When the line containing "Fuel Components (77, 2181)" appears in the entries below, begin printing there and stop after the line containing "Installation Manuals (1466, 2142)"; print each of those lines exactly and no other line.

[Recorded data]

● ● ● ● ●

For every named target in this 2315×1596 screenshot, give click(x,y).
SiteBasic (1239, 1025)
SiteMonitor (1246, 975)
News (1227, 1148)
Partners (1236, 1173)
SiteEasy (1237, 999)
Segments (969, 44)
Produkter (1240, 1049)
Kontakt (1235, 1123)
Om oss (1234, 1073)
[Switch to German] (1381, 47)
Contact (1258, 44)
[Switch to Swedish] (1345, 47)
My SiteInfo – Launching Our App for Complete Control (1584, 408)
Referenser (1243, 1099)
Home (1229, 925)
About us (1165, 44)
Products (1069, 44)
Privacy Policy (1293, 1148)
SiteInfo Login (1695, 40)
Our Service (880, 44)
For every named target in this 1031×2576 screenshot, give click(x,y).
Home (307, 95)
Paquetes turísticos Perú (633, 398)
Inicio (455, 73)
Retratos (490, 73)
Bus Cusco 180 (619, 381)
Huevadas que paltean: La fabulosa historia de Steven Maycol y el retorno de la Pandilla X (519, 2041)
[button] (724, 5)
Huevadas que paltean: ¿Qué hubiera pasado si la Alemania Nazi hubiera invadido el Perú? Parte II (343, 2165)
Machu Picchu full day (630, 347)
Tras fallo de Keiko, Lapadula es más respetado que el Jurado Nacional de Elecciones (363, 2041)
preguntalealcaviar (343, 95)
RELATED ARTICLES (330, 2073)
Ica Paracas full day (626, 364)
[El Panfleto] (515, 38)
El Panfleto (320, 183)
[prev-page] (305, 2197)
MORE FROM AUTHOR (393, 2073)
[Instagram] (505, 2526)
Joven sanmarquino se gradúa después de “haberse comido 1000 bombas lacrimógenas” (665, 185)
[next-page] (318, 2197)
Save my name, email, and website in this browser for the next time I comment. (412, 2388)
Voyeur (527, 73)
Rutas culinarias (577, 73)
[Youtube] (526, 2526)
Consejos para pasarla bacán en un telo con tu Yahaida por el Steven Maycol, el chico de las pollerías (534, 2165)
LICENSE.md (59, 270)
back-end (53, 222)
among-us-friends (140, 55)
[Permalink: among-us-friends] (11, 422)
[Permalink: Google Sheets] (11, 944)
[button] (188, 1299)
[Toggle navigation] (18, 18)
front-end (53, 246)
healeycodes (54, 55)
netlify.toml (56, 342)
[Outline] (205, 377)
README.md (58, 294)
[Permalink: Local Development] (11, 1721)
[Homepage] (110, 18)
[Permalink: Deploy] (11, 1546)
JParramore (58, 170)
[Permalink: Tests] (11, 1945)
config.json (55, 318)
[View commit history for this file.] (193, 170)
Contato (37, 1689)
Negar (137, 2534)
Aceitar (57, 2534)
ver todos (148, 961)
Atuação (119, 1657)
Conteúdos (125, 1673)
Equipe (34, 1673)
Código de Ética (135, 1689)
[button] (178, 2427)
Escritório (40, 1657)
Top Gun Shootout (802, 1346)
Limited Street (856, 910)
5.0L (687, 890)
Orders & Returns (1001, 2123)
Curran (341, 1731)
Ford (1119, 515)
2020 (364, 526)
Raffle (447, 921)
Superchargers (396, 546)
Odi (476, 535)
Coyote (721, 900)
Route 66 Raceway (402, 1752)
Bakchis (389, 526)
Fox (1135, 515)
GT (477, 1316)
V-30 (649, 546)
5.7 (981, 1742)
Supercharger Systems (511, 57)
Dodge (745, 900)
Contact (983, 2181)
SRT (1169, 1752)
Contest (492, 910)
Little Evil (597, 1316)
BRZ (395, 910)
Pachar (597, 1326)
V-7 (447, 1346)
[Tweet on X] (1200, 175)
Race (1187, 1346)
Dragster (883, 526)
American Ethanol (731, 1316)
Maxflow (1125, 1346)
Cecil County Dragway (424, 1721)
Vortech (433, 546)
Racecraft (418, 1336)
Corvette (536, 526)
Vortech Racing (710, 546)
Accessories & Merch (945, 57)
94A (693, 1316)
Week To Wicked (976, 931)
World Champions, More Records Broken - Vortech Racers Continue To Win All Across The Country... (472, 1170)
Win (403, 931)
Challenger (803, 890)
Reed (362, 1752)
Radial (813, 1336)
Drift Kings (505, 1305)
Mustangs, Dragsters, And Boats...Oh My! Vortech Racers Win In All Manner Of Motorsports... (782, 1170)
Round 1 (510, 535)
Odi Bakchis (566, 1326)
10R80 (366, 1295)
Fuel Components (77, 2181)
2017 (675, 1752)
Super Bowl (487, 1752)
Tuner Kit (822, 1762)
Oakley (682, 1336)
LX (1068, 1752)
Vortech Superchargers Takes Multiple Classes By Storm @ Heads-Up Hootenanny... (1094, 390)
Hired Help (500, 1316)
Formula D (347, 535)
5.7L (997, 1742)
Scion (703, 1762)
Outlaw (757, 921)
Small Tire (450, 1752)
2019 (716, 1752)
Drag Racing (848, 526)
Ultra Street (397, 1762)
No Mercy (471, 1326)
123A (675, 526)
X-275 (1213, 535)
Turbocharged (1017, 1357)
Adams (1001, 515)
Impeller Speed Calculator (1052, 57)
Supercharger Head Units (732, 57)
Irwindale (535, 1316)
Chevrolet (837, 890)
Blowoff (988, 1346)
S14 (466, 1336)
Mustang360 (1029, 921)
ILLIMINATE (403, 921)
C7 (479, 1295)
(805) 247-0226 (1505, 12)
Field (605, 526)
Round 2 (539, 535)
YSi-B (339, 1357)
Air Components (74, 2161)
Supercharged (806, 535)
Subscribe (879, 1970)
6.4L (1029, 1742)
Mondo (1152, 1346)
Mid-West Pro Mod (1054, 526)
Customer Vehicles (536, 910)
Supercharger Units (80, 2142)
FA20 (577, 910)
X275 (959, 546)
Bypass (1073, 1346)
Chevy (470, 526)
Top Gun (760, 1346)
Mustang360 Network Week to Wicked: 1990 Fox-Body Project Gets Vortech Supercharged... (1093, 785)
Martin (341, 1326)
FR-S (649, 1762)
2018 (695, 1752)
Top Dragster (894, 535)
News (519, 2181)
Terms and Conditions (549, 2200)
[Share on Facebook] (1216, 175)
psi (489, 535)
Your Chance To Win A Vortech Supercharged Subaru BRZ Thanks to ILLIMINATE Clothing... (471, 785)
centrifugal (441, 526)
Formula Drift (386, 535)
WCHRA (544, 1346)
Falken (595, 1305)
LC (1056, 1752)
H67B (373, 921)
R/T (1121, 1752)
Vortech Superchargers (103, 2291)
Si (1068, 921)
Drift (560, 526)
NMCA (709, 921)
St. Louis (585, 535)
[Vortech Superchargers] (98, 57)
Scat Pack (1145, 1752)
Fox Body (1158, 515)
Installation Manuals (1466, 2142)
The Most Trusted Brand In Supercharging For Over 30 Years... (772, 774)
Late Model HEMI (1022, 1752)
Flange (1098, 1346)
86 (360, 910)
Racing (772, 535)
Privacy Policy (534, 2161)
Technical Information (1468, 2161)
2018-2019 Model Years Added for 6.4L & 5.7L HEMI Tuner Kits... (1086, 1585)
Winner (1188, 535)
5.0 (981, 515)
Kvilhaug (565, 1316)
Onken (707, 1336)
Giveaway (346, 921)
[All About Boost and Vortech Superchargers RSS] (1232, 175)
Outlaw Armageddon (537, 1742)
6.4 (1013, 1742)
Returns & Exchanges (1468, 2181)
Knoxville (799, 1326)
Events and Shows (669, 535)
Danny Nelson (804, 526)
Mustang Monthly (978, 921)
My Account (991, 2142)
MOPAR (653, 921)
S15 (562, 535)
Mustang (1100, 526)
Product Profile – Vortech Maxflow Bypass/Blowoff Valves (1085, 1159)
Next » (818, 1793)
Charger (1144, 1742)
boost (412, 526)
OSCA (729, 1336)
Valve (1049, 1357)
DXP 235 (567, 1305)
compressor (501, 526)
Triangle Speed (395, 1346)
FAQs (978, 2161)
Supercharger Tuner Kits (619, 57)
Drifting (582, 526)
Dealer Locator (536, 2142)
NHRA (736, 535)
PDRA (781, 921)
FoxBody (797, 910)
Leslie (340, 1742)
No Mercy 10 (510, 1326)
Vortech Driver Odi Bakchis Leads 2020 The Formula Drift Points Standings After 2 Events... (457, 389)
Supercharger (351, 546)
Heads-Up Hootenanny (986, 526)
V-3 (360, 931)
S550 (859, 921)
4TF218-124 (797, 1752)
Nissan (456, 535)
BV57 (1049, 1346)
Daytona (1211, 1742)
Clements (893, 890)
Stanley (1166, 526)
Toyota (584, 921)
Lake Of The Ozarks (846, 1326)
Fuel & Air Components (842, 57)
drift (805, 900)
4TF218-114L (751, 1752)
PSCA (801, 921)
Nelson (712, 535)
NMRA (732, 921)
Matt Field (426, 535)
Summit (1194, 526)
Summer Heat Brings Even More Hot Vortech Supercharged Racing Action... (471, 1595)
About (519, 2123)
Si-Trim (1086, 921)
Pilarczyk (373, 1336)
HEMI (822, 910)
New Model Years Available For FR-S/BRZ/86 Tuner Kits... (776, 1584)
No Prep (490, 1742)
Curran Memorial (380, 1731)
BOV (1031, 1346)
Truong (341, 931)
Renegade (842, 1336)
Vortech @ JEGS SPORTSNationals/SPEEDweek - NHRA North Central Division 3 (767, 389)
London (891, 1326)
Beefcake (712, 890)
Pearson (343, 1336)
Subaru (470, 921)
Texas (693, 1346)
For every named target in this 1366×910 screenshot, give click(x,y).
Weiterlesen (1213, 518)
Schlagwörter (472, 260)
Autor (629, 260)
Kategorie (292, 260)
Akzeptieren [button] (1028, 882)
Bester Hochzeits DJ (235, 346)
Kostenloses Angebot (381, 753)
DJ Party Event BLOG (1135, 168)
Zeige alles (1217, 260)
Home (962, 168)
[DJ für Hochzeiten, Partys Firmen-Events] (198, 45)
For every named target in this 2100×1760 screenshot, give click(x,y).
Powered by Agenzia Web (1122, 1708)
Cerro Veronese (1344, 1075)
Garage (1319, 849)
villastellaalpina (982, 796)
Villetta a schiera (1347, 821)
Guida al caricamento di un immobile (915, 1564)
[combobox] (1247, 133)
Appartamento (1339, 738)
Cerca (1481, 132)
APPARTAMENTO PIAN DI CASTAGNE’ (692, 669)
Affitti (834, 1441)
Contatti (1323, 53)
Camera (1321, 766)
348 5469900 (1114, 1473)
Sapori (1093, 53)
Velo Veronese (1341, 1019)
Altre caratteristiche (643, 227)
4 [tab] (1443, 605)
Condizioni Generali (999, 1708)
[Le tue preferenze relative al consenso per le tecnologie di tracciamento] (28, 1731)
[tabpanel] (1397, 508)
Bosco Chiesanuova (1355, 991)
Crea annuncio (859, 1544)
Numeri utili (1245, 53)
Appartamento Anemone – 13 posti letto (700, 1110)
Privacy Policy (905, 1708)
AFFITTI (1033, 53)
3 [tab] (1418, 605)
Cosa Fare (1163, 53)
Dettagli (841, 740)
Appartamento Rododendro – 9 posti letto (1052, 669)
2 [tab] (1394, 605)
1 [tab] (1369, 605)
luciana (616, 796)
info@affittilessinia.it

● ● ● ● ●

> Task result:
Fuel Components (77, 2181)
2017 (675, 1752)
Super Bowl (487, 1752)
Tuner Kit (822, 1762)
Oakley (682, 1336)
LX (1068, 1752)
Vortech Superchargers Takes Multiple Classes By Storm @ Heads-Up Hootenanny... (1094, 390)
Hired Help (500, 1316)
Formula D (347, 535)
5.7L (997, 1742)
Scion (703, 1762)
Outlaw (757, 921)
Small Tire (450, 1752)
2019 (716, 1752)
Drag Racing (848, 526)
Ultra Street (397, 1762)
No Mercy (471, 1326)
123A (675, 526)
X-275 (1213, 535)
Turbocharged (1017, 1357)
Adams (1001, 515)
Impeller Speed Calculator (1052, 57)
Supercharger Head Units (732, 57)
Irwindale (535, 1316)
Chevrolet (837, 890)
Blowoff (988, 1346)
S14 (466, 1336)
Mustang360 (1029, 921)
ILLIMINATE (403, 921)
C7 (479, 1295)
(805) 247-0226 (1505, 12)
Field (605, 526)
Round 2 (539, 535)
YSi-B (339, 1357)
Air Components (74, 2161)
Supercharged (806, 535)
Subscribe (879, 1970)
6.4L (1029, 1742)
Mondo (1152, 1346)
Mid-West Pro Mod (1054, 526)
Customer Vehicles (536, 910)
Supercharger Units (80, 2142)
FA20 (577, 910)
X275 (959, 546)
Bypass (1073, 1346)
Chevy (470, 526)
Top Gun (760, 1346)
Mustang360 Network Week to Wicked: 1990 Fox-Body Project Gets Vortech Supercharged... (1093, 785)
Martin (341, 1326)
FR-S (649, 1762)
2018 (695, 1752)
Top Dragster (894, 535)
News (519, 2181)
Terms and Conditions (549, 2200)
[Share on Facebook] (1216, 175)
psi (489, 535)
Your Chance To Win A Vortech Supercharged Subaru BRZ Thanks to ILLIMINATE Clothing... (471, 785)
centrifugal (441, 526)
Formula Drift (386, 535)
WCHRA (544, 1346)
Falken (595, 1305)
LC (1056, 1752)
H67B (373, 921)
R/T (1121, 1752)
Vortech Superchargers (103, 2291)
Si (1068, 921)
Drift (560, 526)
NMCA (709, 921)
St. Louis (585, 535)
[Vortech Superchargers] (98, 57)
Scat Pack (1145, 1752)
Fox Body (1158, 515)
Installation Manuals (1466, 2142)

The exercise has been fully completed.